Nueva York, te amo
ueva York, te amo es la continuación de aquel París, te amo novedosamente armado en 2006 por el productor francés Emmanuel Benhiby, en el cual presentó 18 cortos realizados por 21 directores que debían explorar los 20 distritos en que se divide la llamada ciudad luz.
Consciente esta vez del carácter demasiado fragmentario de aquella película, cuyos episodios, considerados en conjunto, perdían fuerza en la reiteración y en la brevedad obligada, el productor eligió fijar normas de realización más estrictas, dedicar 8 minutos a cada viñeta y limitar a 11 el número de cineastas participantes. Algo más: las transiciones entre cada historia serían muy delicadas, apenas perceptibles, con el fin de ofrecer un conjunto narrativo más atractivo y homogéneo; algunos actores incluso saltarían de un episodio a otro, produciendo una impresión de familiaridad en el gran fresco urbano.
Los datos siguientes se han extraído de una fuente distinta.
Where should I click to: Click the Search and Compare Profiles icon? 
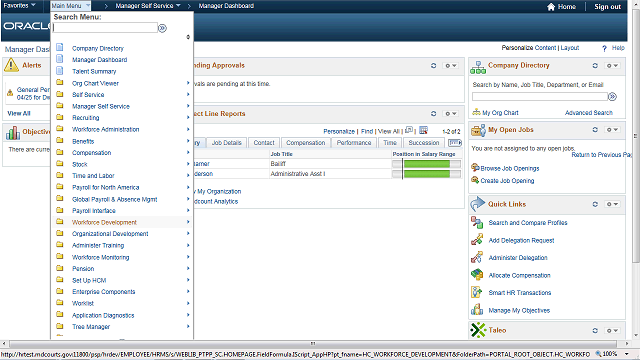point(477,222)
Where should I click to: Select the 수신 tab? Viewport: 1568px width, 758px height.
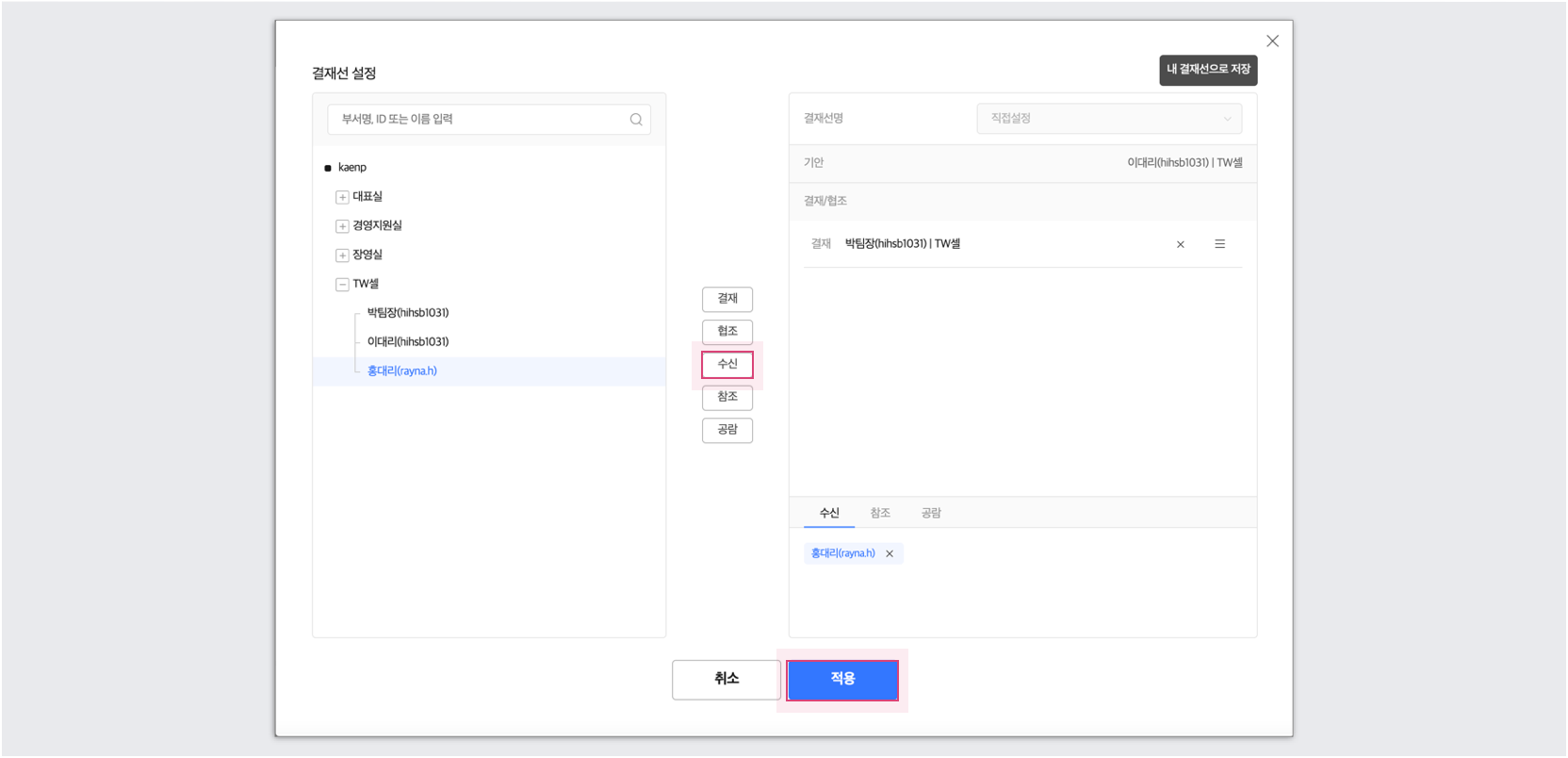tap(829, 513)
Nueva York pasaría de ser una ciudad impersonal, de ajetreo infatigable, a aquello que cineastas como Woody Allen y Paul Mazursky, o escritores como Paul Auster, habían logrado plasmar anteriormente: un pequeño gran pueblo con el aliento suficiente para preservar, de modo romántico, una noción de intimidad en medio del caos circundante.
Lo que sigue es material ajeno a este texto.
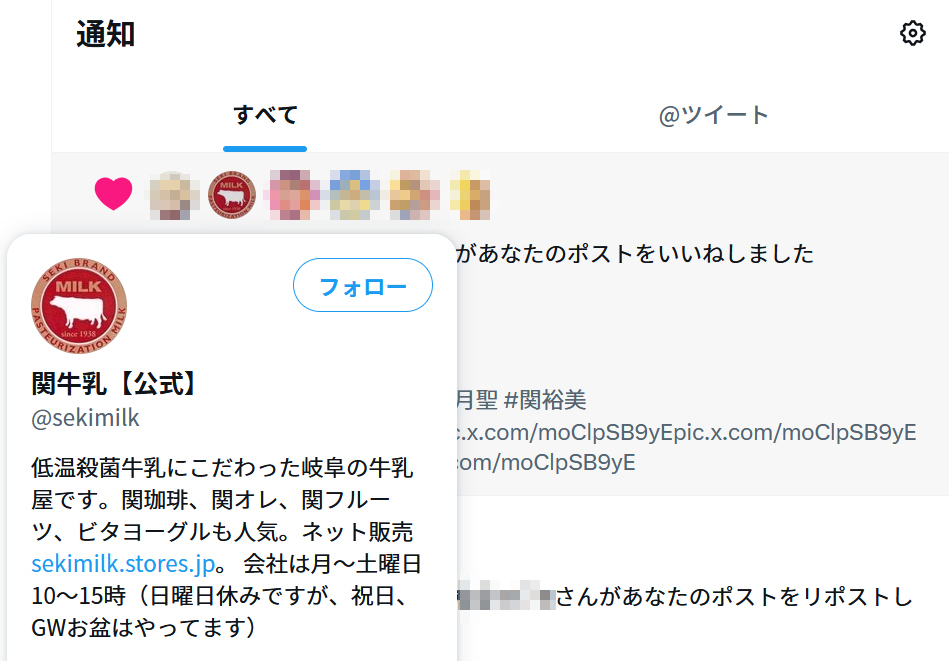
Task: Open the blurred username in the repost notification
Action: pyautogui.click(x=506, y=596)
El objetivo se consigue sólo a medias. Nueva York, te amo no mantiene ese propósito de unidad idílica. Algunas historias, como la de Jian Weng, que enfrenta a dos carteristas en un duelo de habilidades, o la de Brett Ratner, que flirtea con la incorrección política en su presentación de un estudiante que debe llevar a una fiesta a una joven discapacitada, no son precisamente modelos de sutileza, como tampoco el relato de Randy Bashmeyer sobre una videoasta que con su cámara levanta el inventario de clichés sobre –insistiendo en el cliché– la urbe de hierro. Al lado de esto hay episodios más logrados, como el de Shankar Kapur, en el que una cantante de ópera (Julie Christie, estupenda) tiene en un hotel un encuentro a la vez emotivo y fantástico con un botones ruso, o el melancólico relato de Joshua Maston sobre dos ancianos que en un paseo por Coney Island se percatan de la fragilidad de sus existencias y del vigoroso asidero moral que representa su entendimiento afectivo.
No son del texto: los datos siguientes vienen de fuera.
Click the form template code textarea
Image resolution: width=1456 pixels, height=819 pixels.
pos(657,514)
Hay episodios originales (el de Fatih Akin o el de Shenji Iwan) sobre las dificultades de la comunicación y también irónicas escenas de seducción urbana en la que interviene la lucha de sexos (Yvan Attal). Lo sorprendente es que el carácter multicultural de Nueva York queda soslayado por la ausencia de historias en las que intervengan minorías raciales o sexuales, o que se sitúen en el Bronx o en Harlem, paisajes tal vez incómodos en la visita pintoresca y amable que como una versión tipo Google Earth ofrece el productor a una nueva generación de espectadores.